Genetron Holdings Ltd. has picked up efforts toward a New York IPO, seeking to raise an estimated $100 million.
Based in Beijing, Genetron provides precision oncology solutions including early screening, diagnosis, treatment recommendations, and monitoring. According to its prospectus, it operates a one-stop cancer care platform connecting patients with healthcare providers and uses AI and big data to manage health profiles of patients.
Genetron collaborates with hospitals, biopharma companies, medical examination centers, local governments, and key opinion leaders (KOL) to deliver and promote its services.
Citing commissioned research by Frost & Sullivan, Genetron said in its filing with the U.S. Securities and Exchange Commission that it was among China’s top three providers of molecular diagnosis of cancer-based on next-generation sequencing (NGS) by revenue last year, commanding a market share of 11.6%. The company also claimed it was No. 1 in the number of in-vitro diagnosis (IVD) products approved by the National Medical Products Administration (NMPA).
For the four months ended April, Genetron posted unaudited preliminary revenues of $15.3 million, a 20% increase from a year ago. Gross profit was $8.7 million, it said.
For the full year 2019, Genetron reported revenues grew 44% to $45.7 million. Net loss mounted to $95.5 million. For the first trimester of 2020, the company posted revenues of $10.9 million on losses of $16.3 million. Genetron had cash and cash equivalents of $25.5 million as of March 31.
In his December analysis of Genetron, CW columnist Donovan Jones, creator of VentureDeal, wrote, “The industry is promising and GTH has grown admirably, but the firm is producing increasing losses so its prospects for a successful IPO in the current market environment are challenging.”
Commenting on the Covid-19 impact on the first quarter, Genetron said the pandemic “had a negative but limited impact of our core business operations.” The company added, “sales of our services and products have been impacted not only by hospitals’ shifted priorities to COVID-19 diagnosis and treatment but also by the temporary restrictions on travel and quarantines in most provinces in China.”
Moreover, in April, Genetron announced that its detection kit for the coronavirus has received the CE mark and had its application accepted by FDA-EUA.
It also said, “Based on the test kit, three of Genetron Health’s clinical laboratories have passed the COVID-19 External Quality Assessment (EQA) by China’s National Center for Clinical Laboratories (NCCL).”
Genetron said it intends to boost its R&D, sales and marketing, as well as working capital and general purposes with the proceeds from its expected listing.

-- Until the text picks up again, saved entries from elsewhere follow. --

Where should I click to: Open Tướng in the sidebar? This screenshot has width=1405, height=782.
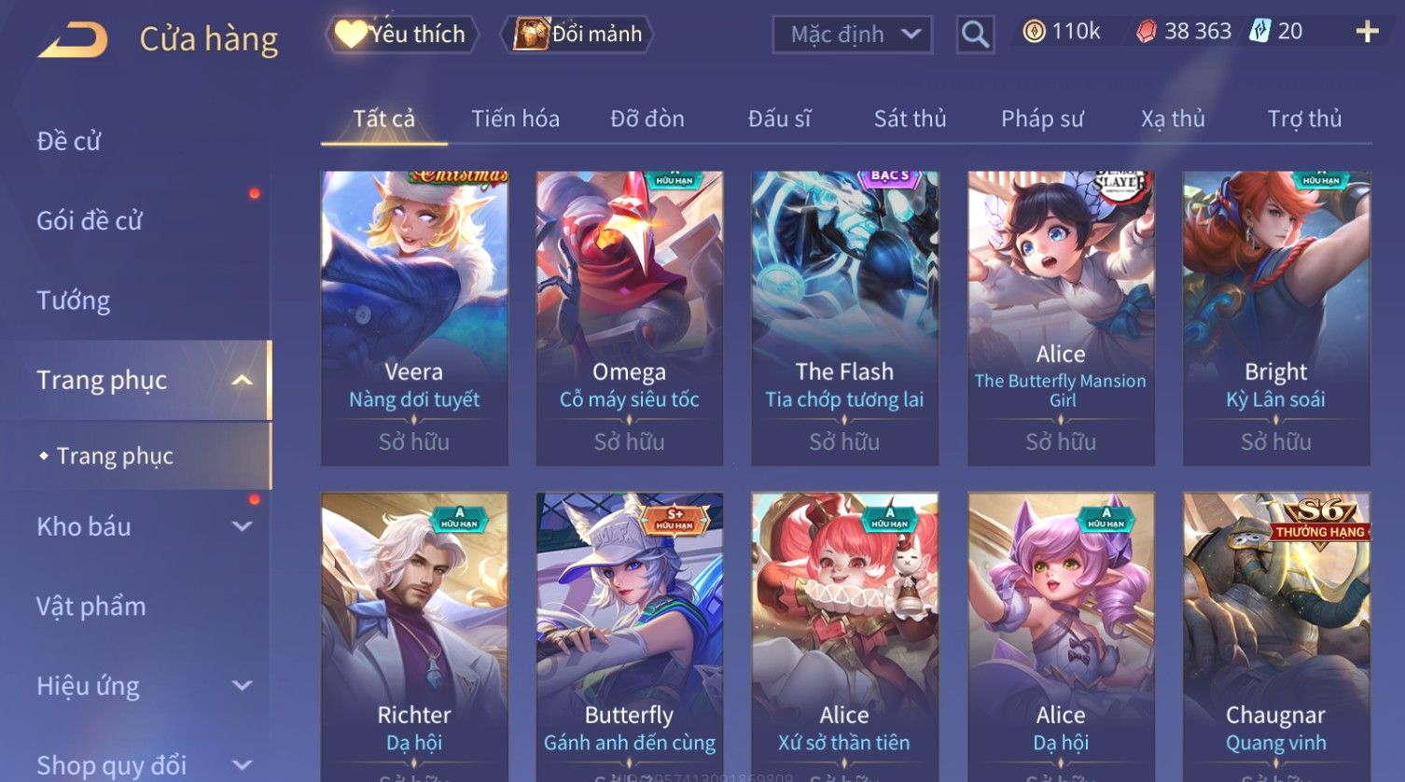74,300
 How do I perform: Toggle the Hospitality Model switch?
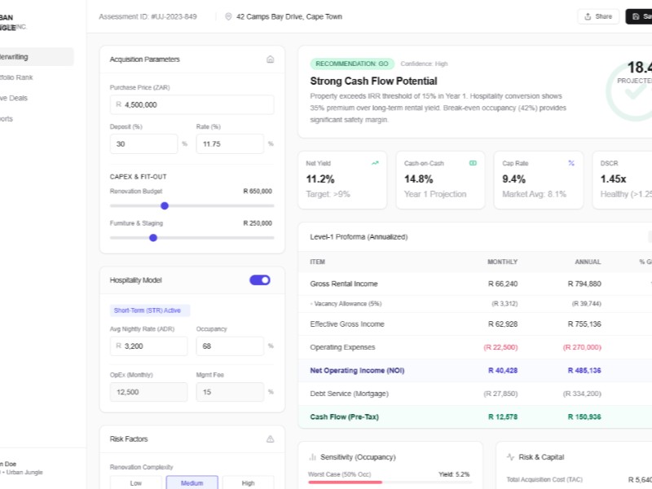pyautogui.click(x=260, y=280)
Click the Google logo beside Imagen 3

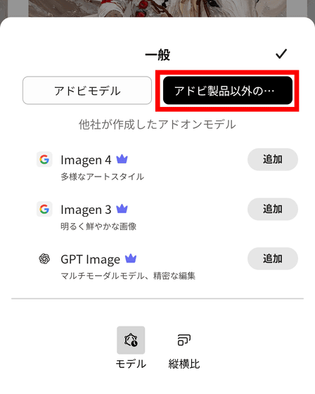tap(44, 209)
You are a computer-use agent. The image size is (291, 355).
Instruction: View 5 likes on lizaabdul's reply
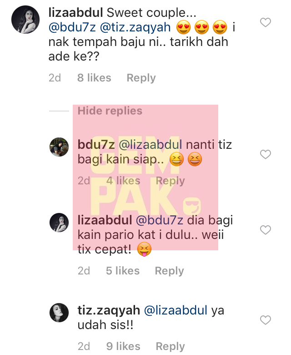click(x=123, y=271)
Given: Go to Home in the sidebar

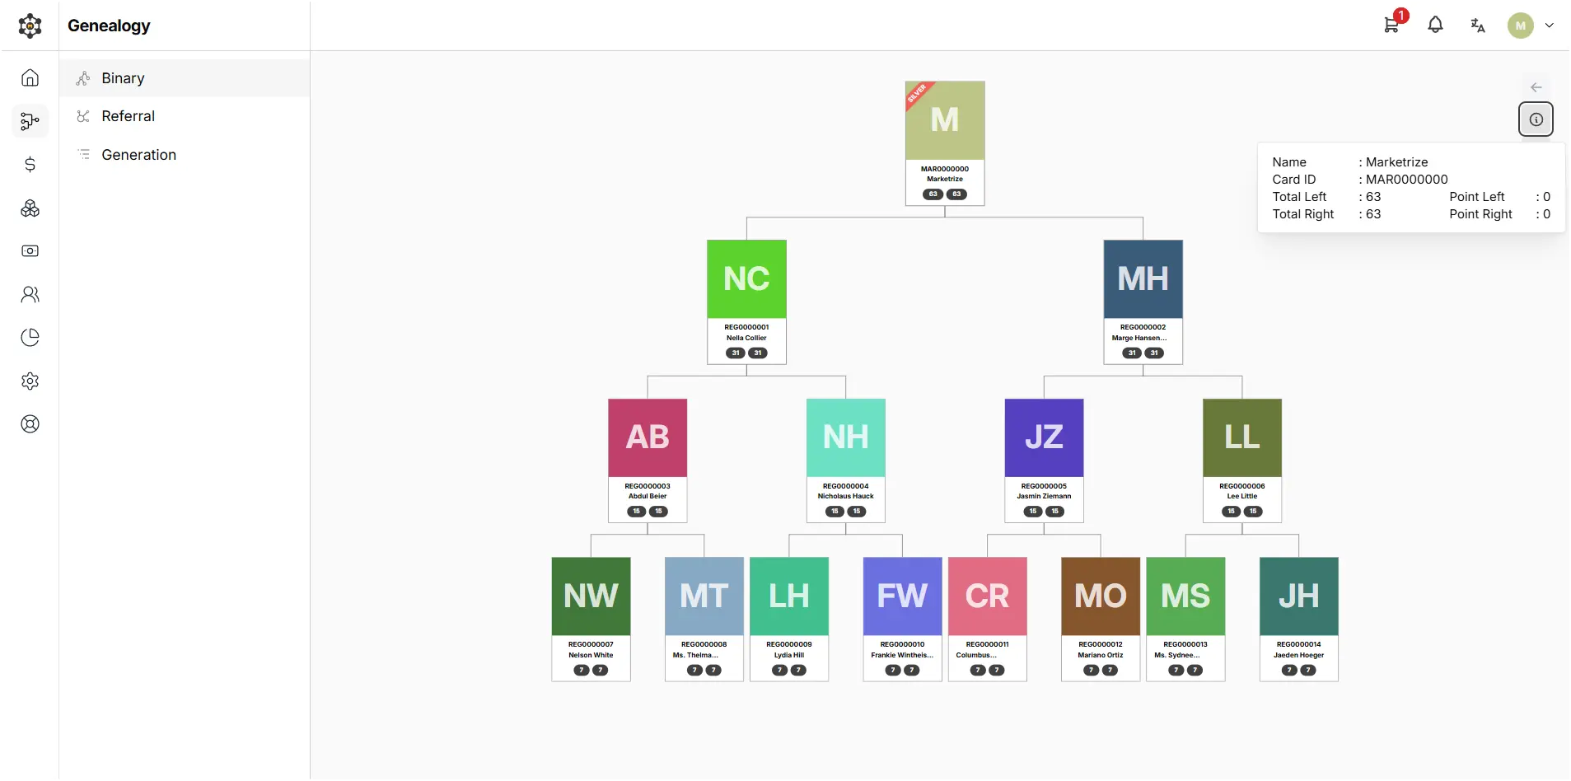Looking at the screenshot, I should click(30, 77).
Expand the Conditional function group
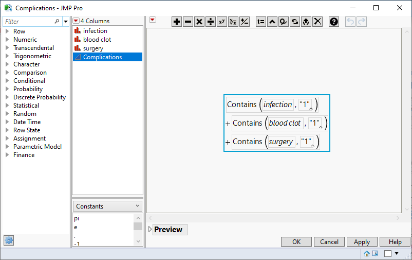The image size is (412, 260). (x=7, y=81)
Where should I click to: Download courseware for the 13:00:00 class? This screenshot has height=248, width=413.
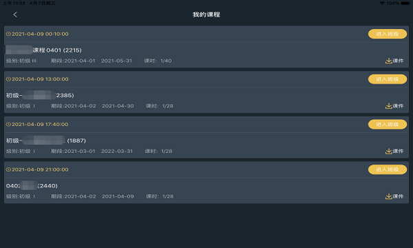(394, 106)
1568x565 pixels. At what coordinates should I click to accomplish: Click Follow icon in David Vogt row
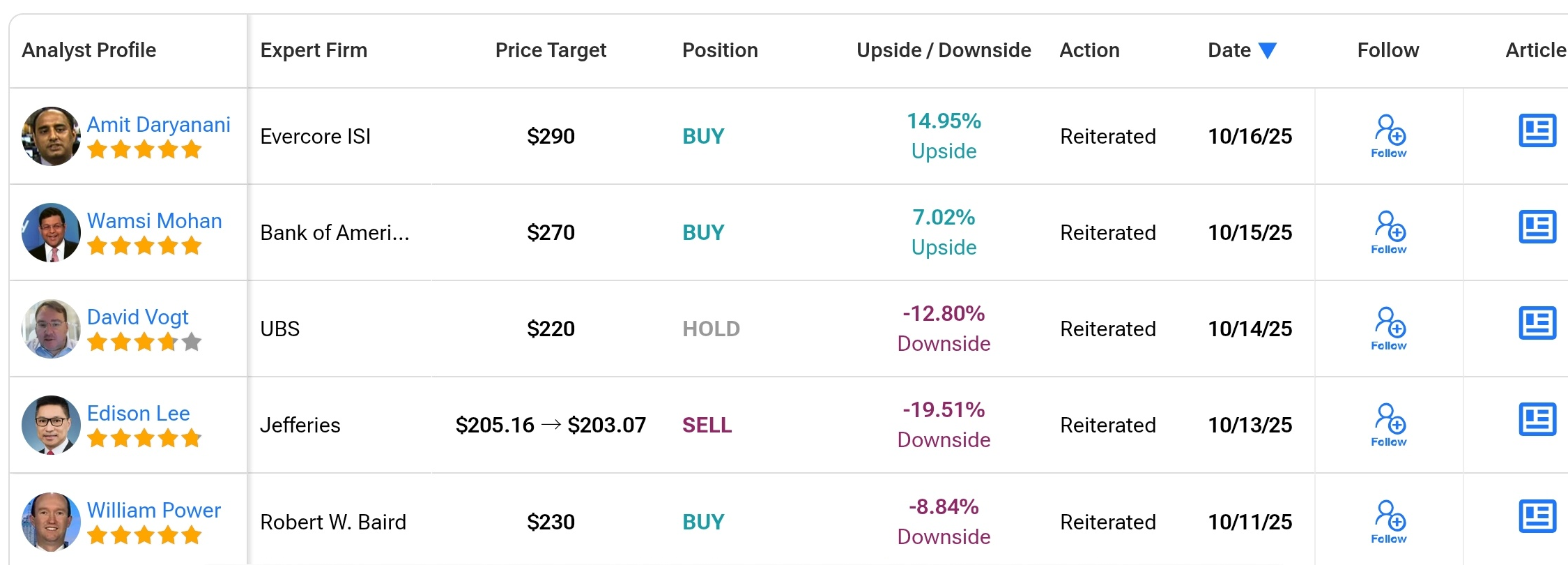(1389, 328)
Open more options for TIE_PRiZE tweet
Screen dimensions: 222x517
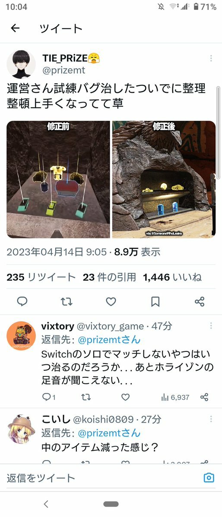[x=211, y=58]
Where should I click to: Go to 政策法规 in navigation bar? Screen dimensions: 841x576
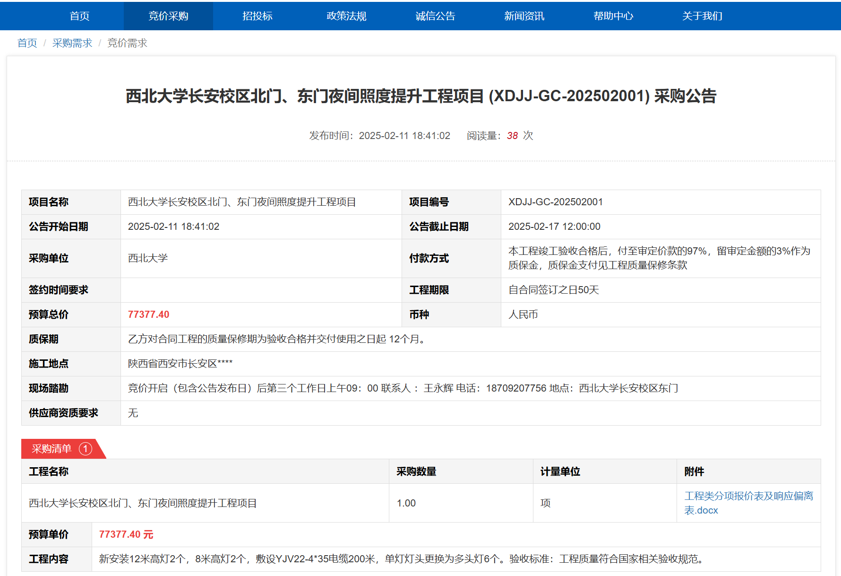tap(346, 16)
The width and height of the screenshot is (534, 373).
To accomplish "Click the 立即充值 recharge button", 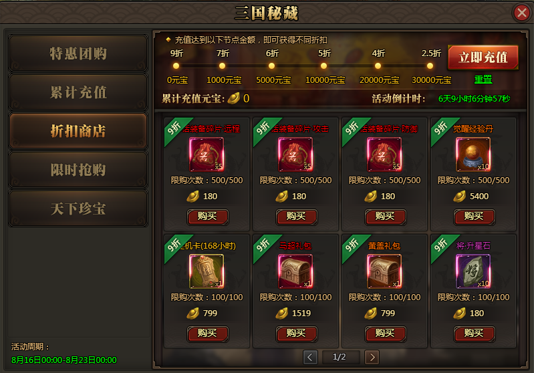I will coord(483,57).
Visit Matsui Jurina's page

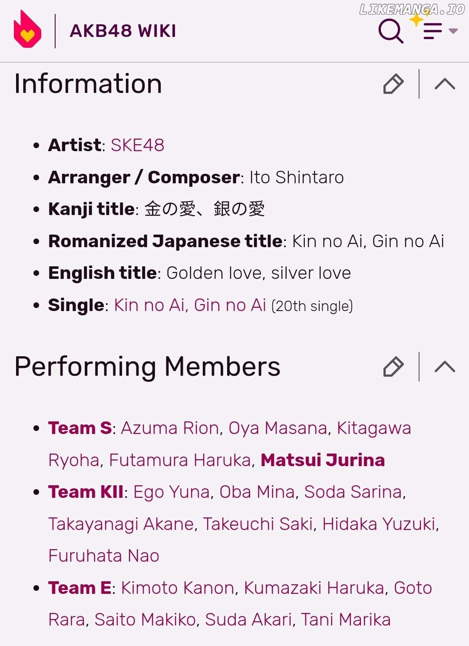point(323,460)
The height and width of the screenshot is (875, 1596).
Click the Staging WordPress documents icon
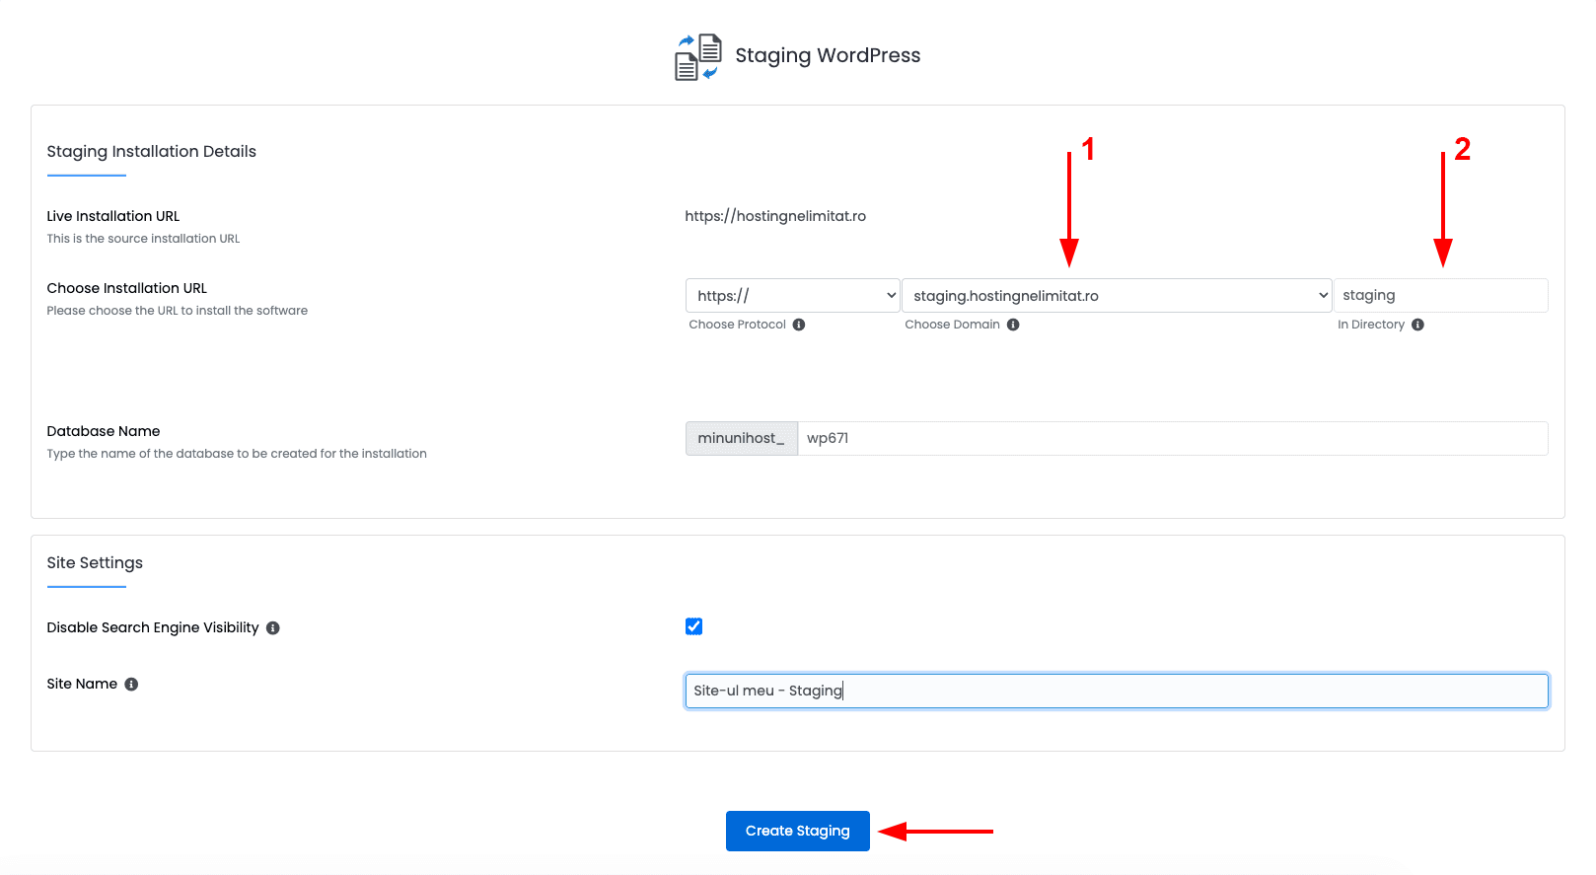pos(697,56)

The deal is underwritten by Credit Suisse Securities (USA) LLC and China International Capital Corp. Hong Kong Securities Ltd., as well as BTIG LLC, and Canaccord Genuity LLC.
The company has applied to trade its ADSs on the Nasdaq Global Market under the symbol “GTH.”
Among the risks Genetron listed in its prospectus, it noted that its audit report included in the prospectus was prepared by an auditor who has not been approved by the U.S. Public Company Accounting Oversight Board (PCAOB). Currently, Washington is reviewing a bill that aims to increase protection of U.S. investors and increase quality control of foreign companies’ audits seeking a listing in New York. Ultimately, Genetron warned, the bill may “substantially reduce or effectively terminate the trading of our ADSs in the United States.”